Durante la sesión del 30 de enero de 2026, el oro volvió a cotizar por debajo del nivel psicológico de $5,000 dólares por onza, alcanzando mínimos intradías en la zona de $4,700 dólares. El retroceso representó una corrección cercana al 8% desde los picos recientes, reflejando un ajuste técnico tras un rally muy acelerado más que un cambio de tendencia de fondo.
Uno de los factores centrales que siguen respaldando al oro es el creciente debate en torno a la independencia de la Reserva Federal. Las presiones políticas para acelerar recortes de tasas y las dudas sobre la continuidad del actual enfoque monetario han limitado el potencial alcista del dólar, lo que ha favorecido al metal precioso como reserva de valor.
- En este contexto, la influencia política de Donald Trump ha vuelto a cobrar relevancia. Sus declaraciones a favor de una política monetaria más expansiva y su postura crítica hacia el banco central han incrementado la percepción de riesgo institucional, un entorno que históricamente beneficia al oro frente a las monedas fiduciarias.
- Las críticas directas a Jerome Powell y la especulación sobre un posible relevo en la presidencia de la Fed, con Kevin Warsh como uno de los nombres mencionados por el mercado, han añadido volatilidad a los activos financieros.

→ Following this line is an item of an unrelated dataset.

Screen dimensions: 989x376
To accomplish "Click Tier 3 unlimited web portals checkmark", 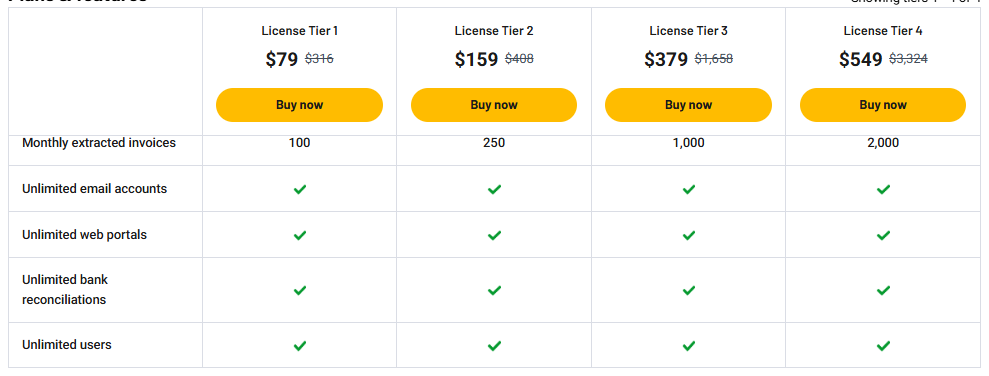I will pyautogui.click(x=689, y=235).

La posibilidad de un cambio en el liderazgo del banco central refuerza la demanda de coberturas ante escenarios de mayor discrecionalidad en la política monetaria.
- A corto plazo, el acuerdo alcanzado para evitar un cierre parcial del gobierno de Estados Unidos brindó cierto respiro al dólar, lo que presionó temporalmente al oro. No obstante, este alivio fiscal y político no elimina los riesgos latentes, por lo que el metal mantiene una base sólida de compradores estratégicos en cada fase de la corrección.
En el plano geopolítico, la incertidumbre sigue elevada. El despliegue militar estadounidense en Medio Oriente, las amenazas arancelarias que reavivan tensiones comerciales y la falta de avances claros en el conflicto entre Rusia y Ucrania continúan limitando el apetito por riesgo y manteniendo la demanda de activos defensivos a nivel global.
La atención del mercado se centra ahora en los próximos datos de inflación a nivel productor en Estados Unidos, así como en los comentarios de los miembros del FOMC y en el eventual anuncio del próximo presidente de la Fed. Cualquier señal de una postura monetaria más flexible o de un debilitamiento sostenido del dólar podría reactivar el impulso alcista del oro tras la corrección reciente.
- En conclusión, pese a haber retrocedido por debajo de los $5,000 dólares por onza el 30 de enero, el oro conserva un perfil defensivo sólido en 2026. La corrección actual responde principalmente a factores técnicos y a movimientos tácticos del dólar, mientras que los riesgos políticos, monetarios y geopolíticos continúan ofreciendo un soporte estructural al metal, que sigue posicionándose como una herramienta clave de cobertura en un entorno de elevada volatilidad.